= Buchla Thunder =

Buchla Thunder is a type of MIDI controller consisting of tactile control surfaces which are manipulated by touch. Designed by Don Buchla, Thunder has no sound generator of its own and is intended to manipulate sound produced by a synthesizer or other source.

Developed by electronic instrument designer Don Buchla in 1989, Thunder is a musical instrument controller with an array touch sensitive keys. Keys 1 to 9 respond to pressure and keys 10 to 25, with the feather graphic respond to both pressure AND location. Thunder's software — known as “STORM” — allows assignment of any key's touch, pressure and/or location to any MIDI controller number or note number on any MIDI channel. Keys can also be assigned to start and stop “Riffs" that might be programmed as part of the preset. (“Riffs" precede and are similar to “clips” in Ableton Live.)

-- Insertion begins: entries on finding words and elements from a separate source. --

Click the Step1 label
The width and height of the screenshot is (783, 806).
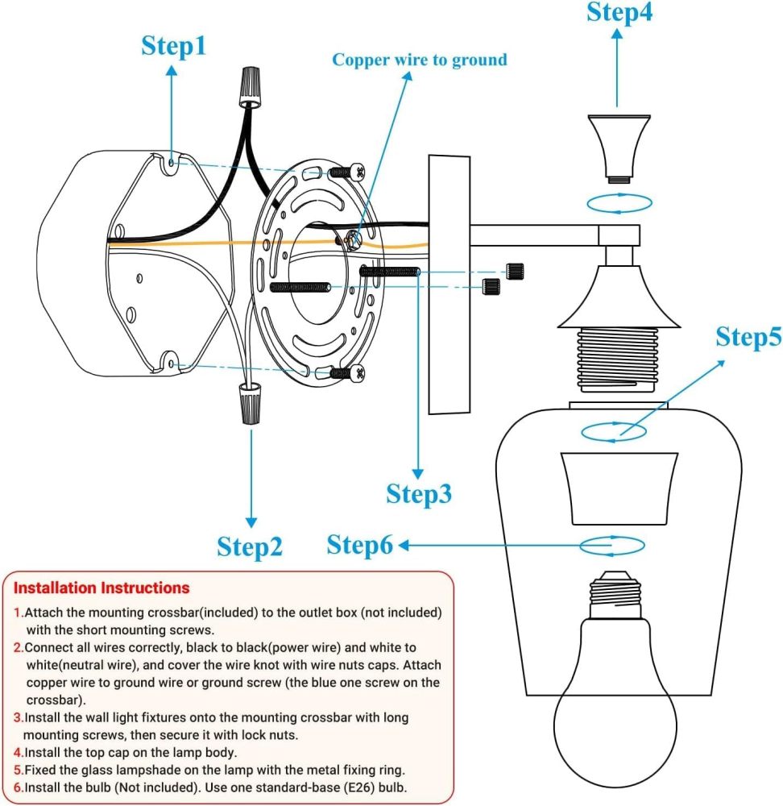tap(174, 46)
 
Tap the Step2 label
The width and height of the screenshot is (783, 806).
tap(250, 546)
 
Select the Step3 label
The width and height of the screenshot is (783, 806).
tap(419, 493)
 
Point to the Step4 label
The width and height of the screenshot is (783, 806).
tap(619, 12)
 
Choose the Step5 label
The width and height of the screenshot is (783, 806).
tap(748, 337)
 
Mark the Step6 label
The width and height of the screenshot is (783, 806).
tap(359, 546)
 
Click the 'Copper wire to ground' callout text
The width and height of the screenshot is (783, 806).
tap(420, 60)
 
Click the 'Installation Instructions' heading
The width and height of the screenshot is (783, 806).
tap(102, 588)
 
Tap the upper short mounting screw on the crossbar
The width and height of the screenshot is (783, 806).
tap(346, 171)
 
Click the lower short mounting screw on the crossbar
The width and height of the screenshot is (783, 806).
tap(346, 372)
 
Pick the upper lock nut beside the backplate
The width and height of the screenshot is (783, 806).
tap(513, 271)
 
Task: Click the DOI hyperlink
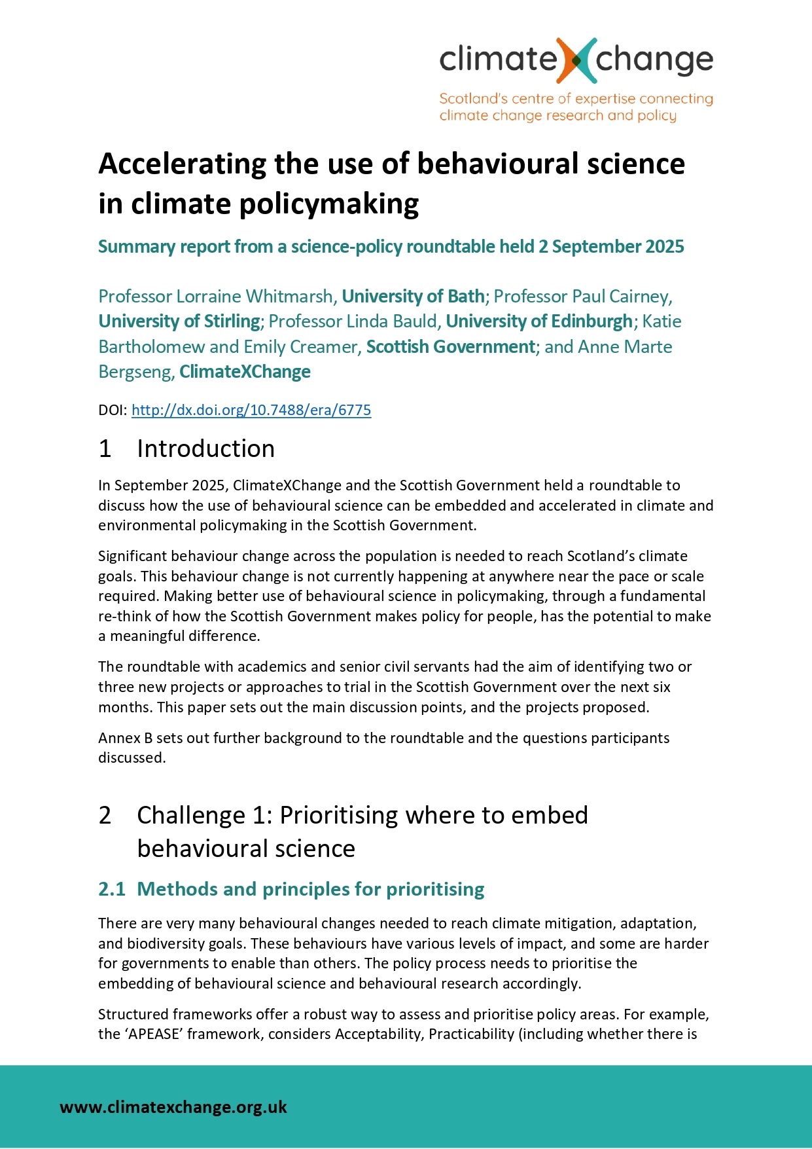251,410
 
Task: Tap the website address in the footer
173,1106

Early versions had LEDs and photodiodes on a circuit board below a reflective drum membrane. It sensed the velocity of the taps as well as tracked X, Y, and pressure of each finger on the membrane. Later versions used capacitive technology to sense the deformation of the grounded graphic overlay.

There are 8 user presets. Other inputs include a footswitch, a footpedal, and a memory card slot for backup. Thunder has a sophisticated built-in user interface, employing an 80-character displaying menus that get selected from small hexagon touch keys below the display and data entry using the “Thunder” strip below that.

As designed, it could either use the MIDI protocol or Buchla's own more flexible WIMP (Wideband Instrument Musical Protocol). Perhaps because of its uninspiring name, WIMP was never adopted. The CPU is a TMS320.

Ahead of its time, there were fewer than 100 made.